** START OF Page extract **

Speculation and Discretion Are Fatal to Legal Malpractice Case

Posted in Legal Malpractice Cases

Gersh v Nixon Peabody LLP 2017 NY Slip Op 30363(U)  February 27, 2017
Supreme Court, New York County  Docket Number: 155668/2016  Judge: Carol R. Edmead is an example of the hurdles over which a legal malpractice plaintiff must jump.  Its a complicated but familiar estate planning issue.  Decedent was previously married with children.  Separation agreement many years ago required part of Decedent’s estate to go to children.  He remarries and many years later tries to leave everything to second wife.  Predictably, there is friction.

** END OF Page extract **

## Directions
Repeat the legal malpractice post between "Speculation and Discretion" and "there is friction.", inclusive, swapping "friction" for "conflict".

** START OF Information shown **

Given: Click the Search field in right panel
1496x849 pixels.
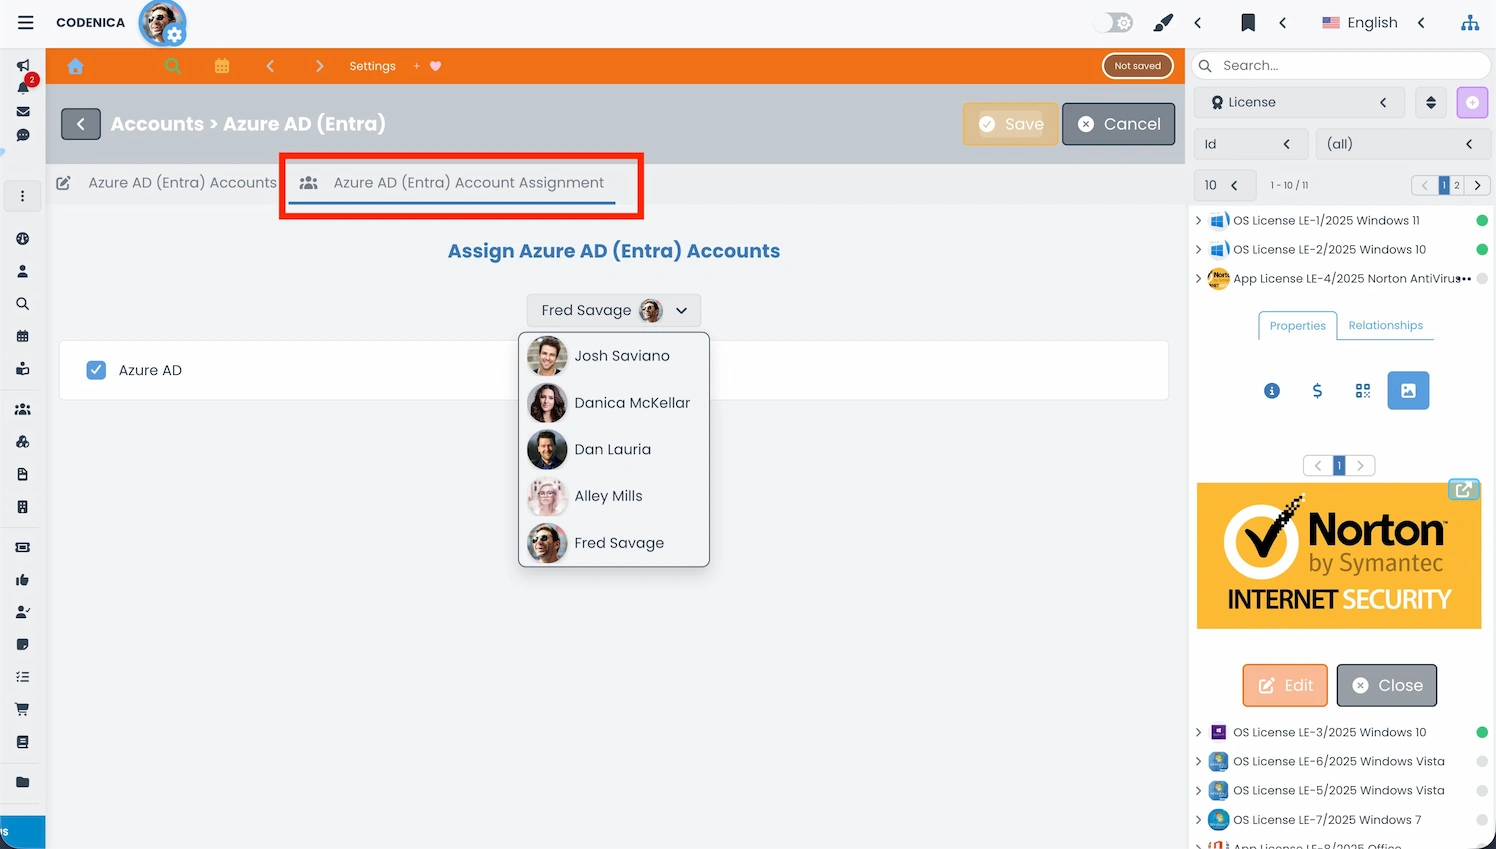Looking at the screenshot, I should (x=1340, y=65).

** END OF Information shown **

## Solved problem
Speculation and Discretion Are Fatal to Legal Malpractice Case

Posted in Legal Malpractice Cases

Gersh v Nixon Peabody LLP 2017 NY Slip Op 30363(U)  February 27, 2017
Supreme Court, New York County  Docket Number: 155668/2016  Judge: Carol R. Edmead is an example of the hurdles over which a legal malpractice plaintiff must jump.  Its a complicated but familiar estate planning issue.  Decedent was previously married with children.  Separation agreement many years ago required part of Decedent’s estate to go to children.  He remarries and many years later tries to leave everything to second wife.  Predictably, there is conflict.